Underwriters obtain prospective investors’ “indications of interest” before the IPO date and use this interest to recommend a share price. The two parties determine the IPO’s total share price, taking into account prospective orders for shares, market conditions, analysis and, of course, negotiation (since the underwriter’s compensation is typically a percentage of the IPO). The higher the price, the more capital the company raises in its offering.
As in any economic sector, some market players will look to prey on unwary investors. The SEC and the non-governmental Financial Industry Regulatory Authority, or FINRA, have warned investors to use caution when considering marijuana investments, as cannabis companies are vulnerable to federal prosecution as long as marijuana remains a Schedule I (and therefore illegal) drug under the Drug Enforcement Agency’s Controlled Substance Act.
The SEC’s Office of Investor Education and Advocacy in May 2014 suspended trading of five listed marijuana-related companies: FusionPharm, Cannabusiness Group, GrowLife, Advanced Cannabis Solutions, and Petrotech Oil and Gas. It explained in a statement that questions had arisen about “the accuracy of publicly available information about these companies’ operations. For two of the companies, the trading suspensions were also based on potential illegal activity (unlawful sales of securities and market manipulation).”
Frank notes that Kaya Shack received a call from FINRA in the process of going public. “They had some questions about what we were planning. They wanted to make sure we weren’t engaging in PR fluff,” he says.
While the regulators were helpful, Frank stresses that would-be public companies should never expect the SEC and FINRA to provide guidance or a helping hand. “The SEC regulates across the board. The fact that we’re a cannabis company doesn’t mean a thing to them,” he says. “You better have good lawyers. That’s not because it’s marijuana, it’s because it’s public. There’s no, ‘Oops, I didn’t know.’”
While Kaya Shack currently operates only on the medical side, the company plans to move into recreational sales this fall. Oregon residents last year approved a resolution to make recreational marijuana legal and available statewide, opening the door for the expansion.
Kaya Shack also is working to open additional dispensaries in Oregon: A second location was, at press time, on track to open by mid-October, when recreational sales were slated to begin, and a third locations was slated to be up and running by the end of October.
The company initially had set its scope even wider, envisioning a chain of safe, reputable dispensaries around the country. The uneven regulatory and legal landscape forced it to scale back those ambitions in the short term.
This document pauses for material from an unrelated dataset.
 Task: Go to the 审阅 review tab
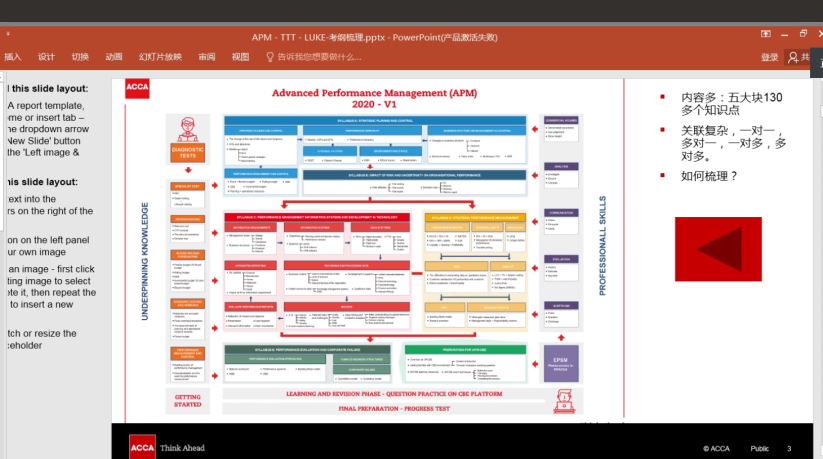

“Looking at this industry from a national perspective, part of the problem is the variance from one state to the other, and even within states, some allowing certain things, some not,” Frank notes. “It’s tough to get a handle on it. What we learned very quickly was that it isn’t wise to run too far ahead of the regulations. We had planned to open four to six stores, but said, ‘Wait a minute, we don’t want to build stores only to find that they’re zoned out or burdened with different kinds of compliance.’”
He says Kaya Shack frequently looks to its local attorneys, including two in Oregon, because bulletproof compliance is critical in the nascent age of legal marijuana. “The industry’s future relies on what all the players in the industry do,” he stresses. “If we show ourselves as unable to be compliant, the rest of the states won’t come on board.”